Film Review: Little Tornadoes

I had the lovely opportunity to get watch a screening of Little Tornadoes earlier this week and it was a lovely story that I sincerely enjoyed. Written by Cristos Tsiolkas and Aaaron Wilson, who also directed this film, it explores a story of love, loss and the importance of forming connections, set in the gorgeous country lands of Australia during 1971. The setting is gorgeously displayed throughout the film, with scenes of the wide open farmland fields, as well as contrasting bodies of water, flowing in between. Not to mention the hues of the changing seasons and the night sky, which were both a spectacle on their own. In short, the cinematography was nothing short of a masterpiece. 
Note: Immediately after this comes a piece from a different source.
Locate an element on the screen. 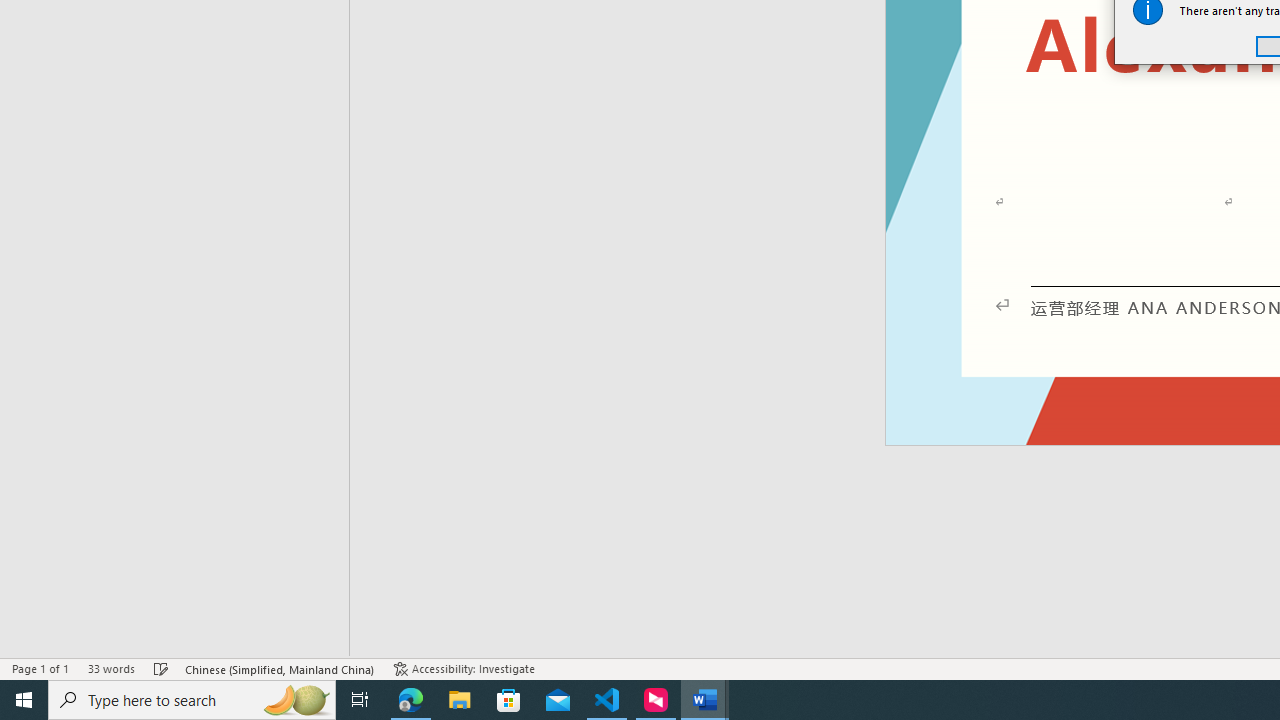  'File Explorer' is located at coordinates (459, 698).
Diving into the plot, Little Tornadoes is a deep story that beautifully explores the challenges of family loss and how to work through those feelings, set in a small farm town. Both Mark Leonardo Winter and Silvia Clloca display an mesmerizing performance, playing Leo and Maria respectively, that are so distinctively different yet similar in some ways. Leo’s inability to regain comfort in his own home and Maria’s experience as an immigrant overlap in themes such as emptiness, isolation and the human desire for connection. The story, though a little slow, develops depth in its portraying of connection through various relationships, including Leo and Maria’s connection itself.
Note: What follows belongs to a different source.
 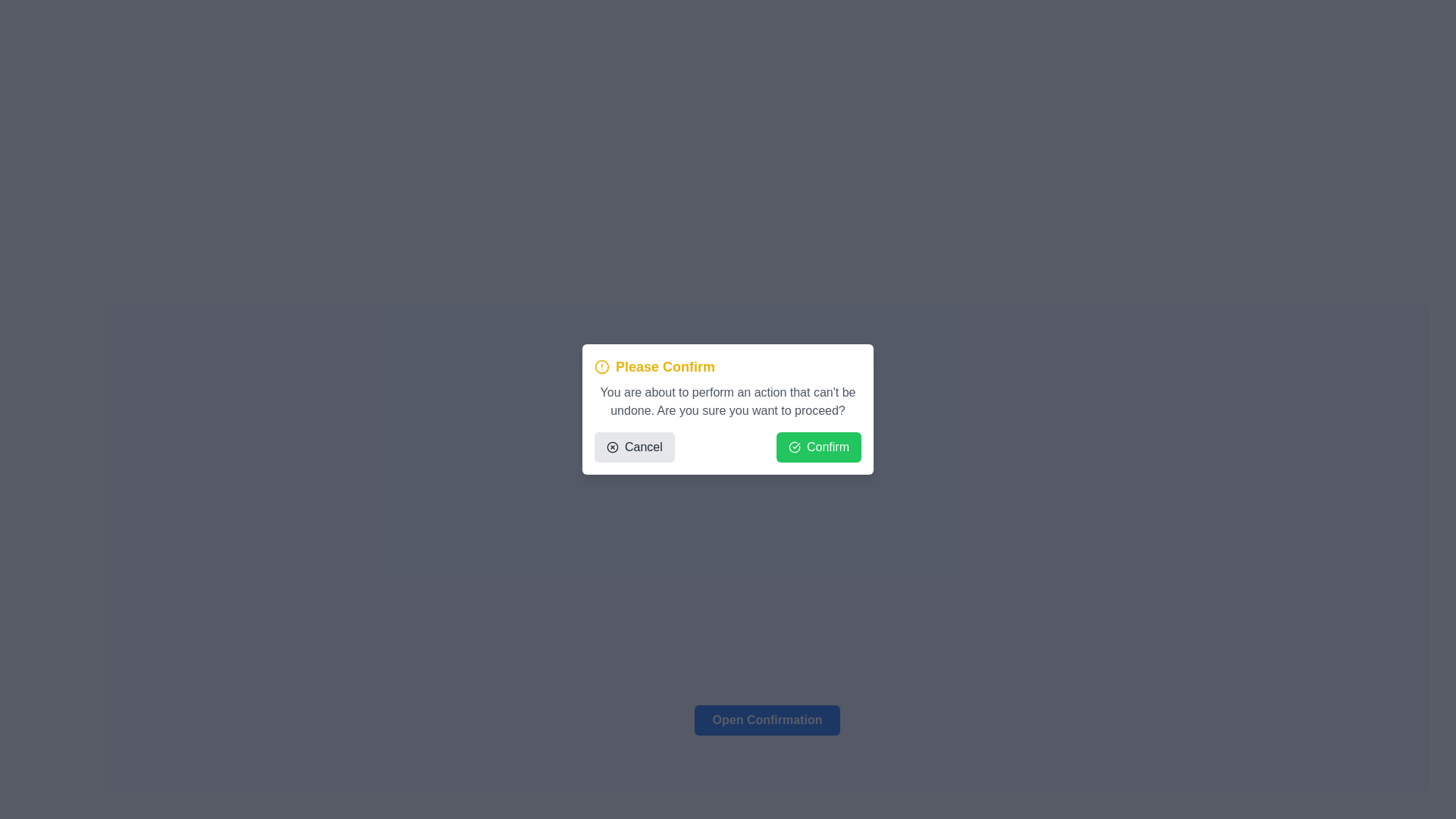 I want to click on the warning message text block that states 'You are about to perform an action that can't be undone. Are you sure you want to proceed?', which is centrally aligned below the title 'Please Confirm' and above the buttons 'Cancel' and 'Confirm', so click(x=728, y=400).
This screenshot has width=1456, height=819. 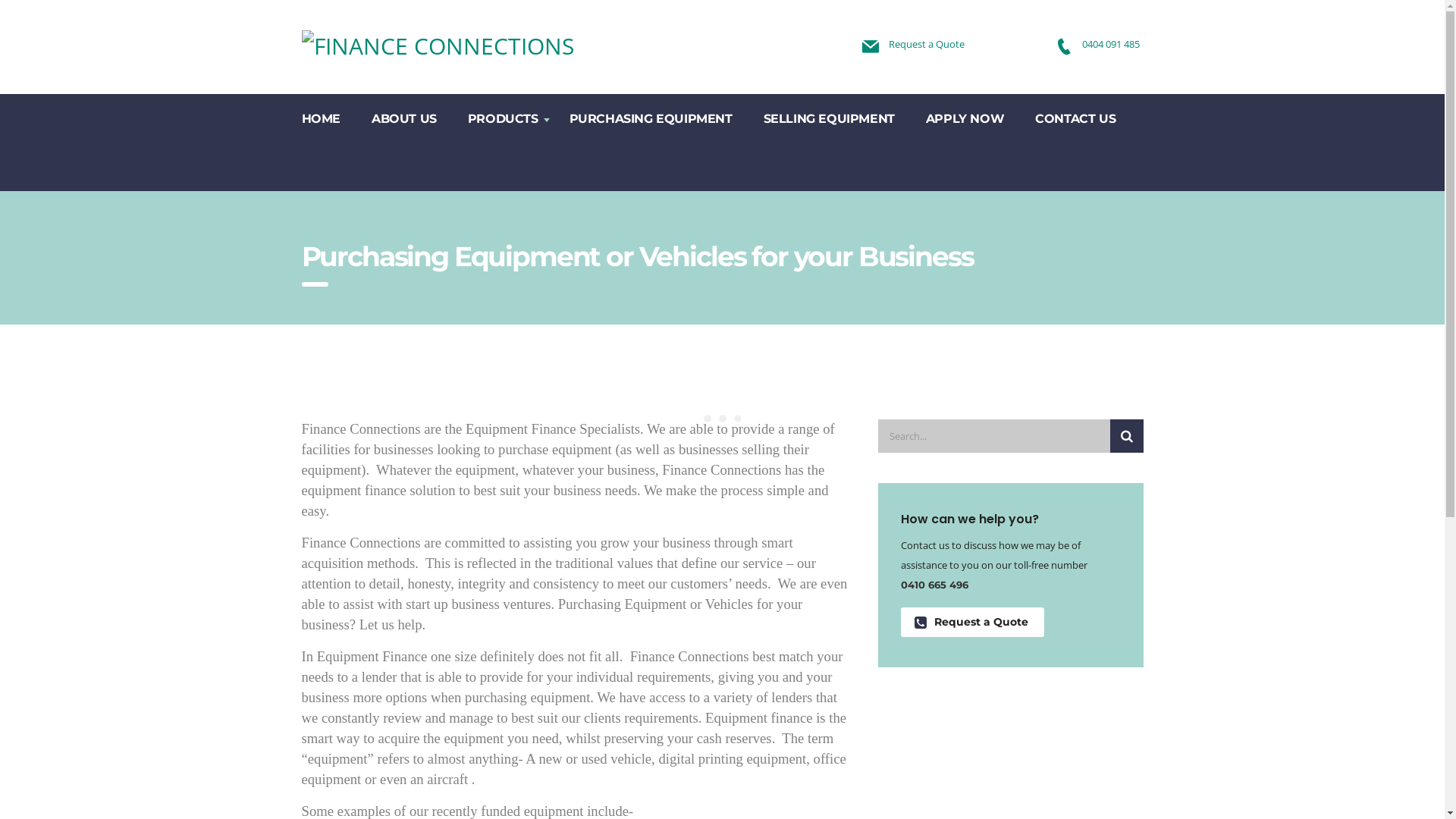 What do you see at coordinates (934, 584) in the screenshot?
I see `'0410 665 496'` at bounding box center [934, 584].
The story explores that love lies not only in intimate relationships but rather everywhere, whether that be between grandparents and grandchildren, just two friends from work, or between a person and the place they choose to call home. This film displays love as a universally joyous thing, which I believed was an endearing sentiment. Especially coming back from Covid, we need to cherish connection and the time we spend with others, rather than longing for things that may never occur. An easy 3.5 stars in my books, thanks for the awesome time Cinema Nova!